In this scenario, we will only open core/ subdirectory using VS Code. There might be a "Batch Rename…" option where I can rename a method core.A#foo(Int) to core.A#bar(Int). This action will be captured as a JSON file - patch.json.

Next, I can call Scalafix or run some tool that would make a request to a running build server using patch.json. The expected result is that all reference to core.A#foo(Int) are renamed to core.A#bar(Int).

Use Case: Moving

In another example, let's say we would like to factor out core.A class to another target altogether and create core2 package:

- core/src/main/scala
- core2/src/main/scala
- app1/src/main/scala
- app2/src/main/scala
...
- app100/src/main/scala

This action will be captured as a JSON file - patch.json.

Next, I can run some tool that would make a request to a running build server using patch.json. The expected result is that all reference to core.A#foo(Int) are renamed to core2.A#foo(Int), and dependency to core2 target is added in the build file.

Notes

In Language Server Protocol, there are Rename Request and Code Action Request, which might be considered for adopting as-is.

Similarly, we might take advantage of the work that's been done in The Language Server Index Format (LSIF) as an optional step to narrow down the refactoring targets without invoking the language server or build tools.

Cost and timescales

We expect overall effort to require one ~ three months effort, depending on the coordination required with interested parties.

We estimate that given six months, a single engineer should be able to make substantial progress.

Amendment (Chris Kipp and Julien Richard-Foy)

After the board meeting on April 8 it was agreed on that this proposal is accepted, with the condition that a working group be created first to further discuss the issues mentioned in here and also to pull out some more concrete actionable items to better understand what exactly would constitute this proposal being marked as completed in the future.

The working group met the 18th of May 2022. It was composed of Julien Richard-Foy (Scala Center), Sébastien Doeraene (Scala Center), Adrien Piquerez (Scala Center), Eugene Yokota (Twitter), Tomasz Godzik (VirtusLab), and Krzysztof Romanowski (VirtusLab).

The group agreed on a reasonable concrete solution to the problem of applying refactorings across multiple Scala projects from an IDE that only has a partial knowledge of the whole system (ie, it knows only one of the multiple projects).

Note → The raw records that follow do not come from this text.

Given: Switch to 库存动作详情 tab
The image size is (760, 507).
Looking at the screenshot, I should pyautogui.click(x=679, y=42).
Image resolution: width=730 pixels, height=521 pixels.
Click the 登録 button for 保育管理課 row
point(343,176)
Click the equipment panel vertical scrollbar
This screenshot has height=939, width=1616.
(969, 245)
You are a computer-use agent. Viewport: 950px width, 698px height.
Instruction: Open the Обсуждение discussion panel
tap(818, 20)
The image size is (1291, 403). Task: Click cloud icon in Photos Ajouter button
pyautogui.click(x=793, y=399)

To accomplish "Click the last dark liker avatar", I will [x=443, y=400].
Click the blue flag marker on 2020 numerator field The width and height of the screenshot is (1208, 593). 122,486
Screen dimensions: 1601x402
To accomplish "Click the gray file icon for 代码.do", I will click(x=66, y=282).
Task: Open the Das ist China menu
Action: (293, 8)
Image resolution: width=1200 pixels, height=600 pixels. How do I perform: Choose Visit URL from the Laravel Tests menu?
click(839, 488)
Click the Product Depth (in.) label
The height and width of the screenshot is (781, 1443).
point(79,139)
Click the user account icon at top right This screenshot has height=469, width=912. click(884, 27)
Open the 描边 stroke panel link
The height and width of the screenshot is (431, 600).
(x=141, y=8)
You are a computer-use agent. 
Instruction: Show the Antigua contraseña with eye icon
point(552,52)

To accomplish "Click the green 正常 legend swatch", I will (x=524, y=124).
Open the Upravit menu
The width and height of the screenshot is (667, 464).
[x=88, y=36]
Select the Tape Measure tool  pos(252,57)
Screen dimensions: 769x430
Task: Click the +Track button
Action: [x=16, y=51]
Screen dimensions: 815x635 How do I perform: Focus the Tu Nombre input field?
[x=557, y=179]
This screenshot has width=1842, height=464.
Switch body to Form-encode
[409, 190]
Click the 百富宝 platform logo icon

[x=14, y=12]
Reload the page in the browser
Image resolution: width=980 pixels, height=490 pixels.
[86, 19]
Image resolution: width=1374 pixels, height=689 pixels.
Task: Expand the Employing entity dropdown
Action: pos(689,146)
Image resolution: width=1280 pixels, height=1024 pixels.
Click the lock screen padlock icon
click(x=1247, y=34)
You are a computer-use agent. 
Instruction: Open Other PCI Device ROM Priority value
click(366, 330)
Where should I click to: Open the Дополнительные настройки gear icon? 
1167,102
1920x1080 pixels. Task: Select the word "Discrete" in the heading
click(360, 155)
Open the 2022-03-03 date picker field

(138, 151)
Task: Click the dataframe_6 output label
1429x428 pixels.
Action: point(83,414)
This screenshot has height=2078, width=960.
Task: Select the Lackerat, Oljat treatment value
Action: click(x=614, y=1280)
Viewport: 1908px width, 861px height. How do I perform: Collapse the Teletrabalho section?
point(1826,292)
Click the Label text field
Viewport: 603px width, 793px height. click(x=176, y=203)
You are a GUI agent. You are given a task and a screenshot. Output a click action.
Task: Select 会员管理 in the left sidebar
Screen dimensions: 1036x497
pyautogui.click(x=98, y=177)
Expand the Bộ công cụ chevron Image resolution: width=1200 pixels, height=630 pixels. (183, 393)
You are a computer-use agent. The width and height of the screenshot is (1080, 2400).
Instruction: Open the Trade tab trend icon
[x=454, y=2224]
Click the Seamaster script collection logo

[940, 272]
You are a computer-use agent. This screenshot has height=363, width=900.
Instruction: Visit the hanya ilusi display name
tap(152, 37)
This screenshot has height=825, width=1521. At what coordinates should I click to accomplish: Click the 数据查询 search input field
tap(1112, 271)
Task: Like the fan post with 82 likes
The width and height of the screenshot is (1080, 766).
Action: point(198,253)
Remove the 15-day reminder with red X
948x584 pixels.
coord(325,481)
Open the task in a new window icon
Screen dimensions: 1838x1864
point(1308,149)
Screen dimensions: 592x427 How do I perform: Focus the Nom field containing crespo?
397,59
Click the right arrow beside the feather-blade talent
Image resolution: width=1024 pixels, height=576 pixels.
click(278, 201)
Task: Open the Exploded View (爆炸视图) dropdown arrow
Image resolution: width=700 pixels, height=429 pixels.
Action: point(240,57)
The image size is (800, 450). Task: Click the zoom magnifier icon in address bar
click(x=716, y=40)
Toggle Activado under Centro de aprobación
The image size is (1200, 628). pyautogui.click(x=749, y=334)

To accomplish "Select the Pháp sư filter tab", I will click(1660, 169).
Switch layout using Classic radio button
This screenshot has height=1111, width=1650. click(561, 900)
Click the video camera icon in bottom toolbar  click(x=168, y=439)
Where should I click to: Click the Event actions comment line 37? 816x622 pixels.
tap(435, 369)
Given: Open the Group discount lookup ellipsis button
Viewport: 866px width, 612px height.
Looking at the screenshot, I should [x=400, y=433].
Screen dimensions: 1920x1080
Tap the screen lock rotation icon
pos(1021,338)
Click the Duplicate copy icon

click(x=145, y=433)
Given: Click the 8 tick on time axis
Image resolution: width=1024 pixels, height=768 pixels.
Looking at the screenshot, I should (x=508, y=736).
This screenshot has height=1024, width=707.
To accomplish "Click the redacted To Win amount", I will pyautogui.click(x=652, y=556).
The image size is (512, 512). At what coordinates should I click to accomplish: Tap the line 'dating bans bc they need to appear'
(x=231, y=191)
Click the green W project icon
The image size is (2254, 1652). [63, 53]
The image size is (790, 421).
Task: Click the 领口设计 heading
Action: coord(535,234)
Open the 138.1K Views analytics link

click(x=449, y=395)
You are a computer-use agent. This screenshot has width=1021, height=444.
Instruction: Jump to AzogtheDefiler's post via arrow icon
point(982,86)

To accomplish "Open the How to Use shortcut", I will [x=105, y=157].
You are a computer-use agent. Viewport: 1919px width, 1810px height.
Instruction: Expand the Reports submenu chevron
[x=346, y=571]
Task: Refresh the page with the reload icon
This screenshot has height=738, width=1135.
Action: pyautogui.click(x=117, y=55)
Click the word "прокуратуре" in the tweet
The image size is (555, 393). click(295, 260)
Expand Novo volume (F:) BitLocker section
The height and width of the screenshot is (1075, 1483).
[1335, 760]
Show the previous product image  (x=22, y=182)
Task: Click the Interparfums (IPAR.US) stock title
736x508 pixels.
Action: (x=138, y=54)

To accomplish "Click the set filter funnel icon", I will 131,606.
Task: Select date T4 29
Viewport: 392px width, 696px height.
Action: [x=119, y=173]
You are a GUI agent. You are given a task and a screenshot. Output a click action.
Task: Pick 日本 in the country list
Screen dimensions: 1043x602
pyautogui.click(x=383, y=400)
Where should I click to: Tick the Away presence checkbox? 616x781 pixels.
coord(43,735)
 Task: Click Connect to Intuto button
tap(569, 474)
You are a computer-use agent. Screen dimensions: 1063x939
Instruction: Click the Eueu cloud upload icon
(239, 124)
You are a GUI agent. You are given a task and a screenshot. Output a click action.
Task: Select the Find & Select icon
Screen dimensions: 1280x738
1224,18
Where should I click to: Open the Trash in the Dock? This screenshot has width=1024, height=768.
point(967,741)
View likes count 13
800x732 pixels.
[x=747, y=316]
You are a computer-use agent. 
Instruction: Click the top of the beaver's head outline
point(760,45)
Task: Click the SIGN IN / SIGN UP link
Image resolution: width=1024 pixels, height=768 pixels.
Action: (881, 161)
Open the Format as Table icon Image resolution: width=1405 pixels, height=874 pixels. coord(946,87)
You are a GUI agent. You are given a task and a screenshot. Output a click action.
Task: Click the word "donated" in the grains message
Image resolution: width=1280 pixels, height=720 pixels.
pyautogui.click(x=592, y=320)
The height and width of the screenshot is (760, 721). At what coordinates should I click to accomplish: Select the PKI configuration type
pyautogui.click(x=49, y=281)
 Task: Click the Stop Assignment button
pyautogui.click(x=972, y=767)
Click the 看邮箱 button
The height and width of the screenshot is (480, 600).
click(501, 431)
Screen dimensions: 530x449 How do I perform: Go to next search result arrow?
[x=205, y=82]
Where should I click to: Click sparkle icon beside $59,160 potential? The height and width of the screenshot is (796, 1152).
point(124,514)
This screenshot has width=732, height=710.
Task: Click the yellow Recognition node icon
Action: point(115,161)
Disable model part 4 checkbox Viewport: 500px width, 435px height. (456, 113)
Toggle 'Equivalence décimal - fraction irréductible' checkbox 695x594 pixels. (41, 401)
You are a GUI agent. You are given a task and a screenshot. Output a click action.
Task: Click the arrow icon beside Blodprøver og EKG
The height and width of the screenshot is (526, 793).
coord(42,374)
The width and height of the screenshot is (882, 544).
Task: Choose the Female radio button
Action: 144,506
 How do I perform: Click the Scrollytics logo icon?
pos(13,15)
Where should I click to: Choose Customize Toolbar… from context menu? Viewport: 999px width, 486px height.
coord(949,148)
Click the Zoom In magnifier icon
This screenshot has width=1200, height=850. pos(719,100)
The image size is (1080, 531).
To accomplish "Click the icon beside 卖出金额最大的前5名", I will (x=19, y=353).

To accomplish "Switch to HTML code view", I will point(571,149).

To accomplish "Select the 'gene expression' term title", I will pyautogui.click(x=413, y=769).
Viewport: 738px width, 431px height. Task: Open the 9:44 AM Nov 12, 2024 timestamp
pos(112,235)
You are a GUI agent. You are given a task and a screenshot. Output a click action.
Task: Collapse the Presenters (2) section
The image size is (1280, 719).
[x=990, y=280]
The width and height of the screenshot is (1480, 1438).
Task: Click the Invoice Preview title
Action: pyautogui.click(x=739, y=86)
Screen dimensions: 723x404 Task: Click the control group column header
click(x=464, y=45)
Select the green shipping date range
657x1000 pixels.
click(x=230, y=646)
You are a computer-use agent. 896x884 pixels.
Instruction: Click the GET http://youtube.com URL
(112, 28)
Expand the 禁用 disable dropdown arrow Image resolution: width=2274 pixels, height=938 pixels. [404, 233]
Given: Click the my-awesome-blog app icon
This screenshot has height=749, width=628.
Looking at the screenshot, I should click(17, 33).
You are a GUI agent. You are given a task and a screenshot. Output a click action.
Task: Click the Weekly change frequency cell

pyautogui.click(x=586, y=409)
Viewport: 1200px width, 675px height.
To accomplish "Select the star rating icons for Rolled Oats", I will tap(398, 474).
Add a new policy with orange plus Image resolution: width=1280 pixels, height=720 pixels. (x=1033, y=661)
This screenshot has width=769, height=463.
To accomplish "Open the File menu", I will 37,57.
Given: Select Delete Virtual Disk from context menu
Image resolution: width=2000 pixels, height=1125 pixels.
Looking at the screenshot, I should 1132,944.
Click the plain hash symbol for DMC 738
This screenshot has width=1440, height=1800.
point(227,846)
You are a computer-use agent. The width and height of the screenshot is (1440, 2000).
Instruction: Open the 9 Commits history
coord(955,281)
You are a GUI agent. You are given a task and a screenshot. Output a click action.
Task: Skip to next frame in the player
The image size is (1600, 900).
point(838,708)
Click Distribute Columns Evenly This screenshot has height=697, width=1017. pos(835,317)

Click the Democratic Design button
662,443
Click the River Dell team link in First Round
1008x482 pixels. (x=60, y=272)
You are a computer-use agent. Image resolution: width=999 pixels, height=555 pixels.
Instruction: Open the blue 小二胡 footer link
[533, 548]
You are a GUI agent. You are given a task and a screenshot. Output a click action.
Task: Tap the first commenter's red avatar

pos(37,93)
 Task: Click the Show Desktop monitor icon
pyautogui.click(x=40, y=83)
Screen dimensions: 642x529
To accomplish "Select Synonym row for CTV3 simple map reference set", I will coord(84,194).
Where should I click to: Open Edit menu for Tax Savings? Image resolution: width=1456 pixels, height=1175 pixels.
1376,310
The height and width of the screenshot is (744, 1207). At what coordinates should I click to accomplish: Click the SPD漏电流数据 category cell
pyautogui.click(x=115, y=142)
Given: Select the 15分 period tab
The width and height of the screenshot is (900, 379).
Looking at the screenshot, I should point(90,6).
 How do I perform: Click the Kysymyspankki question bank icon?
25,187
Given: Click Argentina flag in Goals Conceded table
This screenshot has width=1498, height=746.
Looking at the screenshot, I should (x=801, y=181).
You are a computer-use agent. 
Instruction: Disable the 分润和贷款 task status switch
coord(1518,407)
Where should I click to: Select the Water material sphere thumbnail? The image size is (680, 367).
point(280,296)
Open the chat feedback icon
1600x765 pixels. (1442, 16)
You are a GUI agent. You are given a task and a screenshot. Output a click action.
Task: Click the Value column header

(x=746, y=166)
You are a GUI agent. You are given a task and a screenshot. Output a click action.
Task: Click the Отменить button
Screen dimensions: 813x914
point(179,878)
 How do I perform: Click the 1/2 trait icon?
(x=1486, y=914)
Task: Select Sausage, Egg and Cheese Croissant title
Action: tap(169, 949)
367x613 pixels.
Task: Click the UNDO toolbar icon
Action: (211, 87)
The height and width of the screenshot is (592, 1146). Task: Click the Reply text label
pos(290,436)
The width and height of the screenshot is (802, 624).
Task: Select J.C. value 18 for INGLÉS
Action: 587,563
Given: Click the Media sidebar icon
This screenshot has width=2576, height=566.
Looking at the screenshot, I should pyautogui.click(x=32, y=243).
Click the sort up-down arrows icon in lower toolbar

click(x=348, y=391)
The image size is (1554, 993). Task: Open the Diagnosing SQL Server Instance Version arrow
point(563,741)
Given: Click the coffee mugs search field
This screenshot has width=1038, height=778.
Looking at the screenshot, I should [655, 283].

Scalafix can be used to implement the refactorings (it already supports renaming symbols, for instance). So, we need a way to “drive” Scalafix to apply the desired refactorings in all the desired projects from an action performed in an IDE.

From the IDE side, we need to implement an action that produces a text-based description of the refactoring. E.g., for a renamed symbol:

{
  "rename": {
    "from": "foo.bar.Baz.quux",
    "to": "foo.bar.Baz.bah"
  }
}

Then, we need to implement a “command” in build tools (sbt, Bazel, etc.) to apply the text-based description of the refactoring to the whole project (that’s the part that drives Scalafix).

Ultimately, we could work on making the “Scalafix driver” more reusable to make it easier to support alternative build tools. For instance, by publishing as a library the logic that translates the text-based description of the refactorings into Scalafix rules. Or, by publishing a command-line tool that would take as parameters both the text-based description of the refactoring and the list of “Scala projects” (source directories, command to produce semanticdb, projects graph), and that would apply Scalafix everywhere (supporting new build-tools would be achieved by implementing a command that exports the projects of the build definition).

There is still an open question: should such a tool be available in public Metals releases? How would the “export refactoring” actions be integrated with the “usual” refactoring actions?

The estimated cost for implementing this project is one or two developer-months.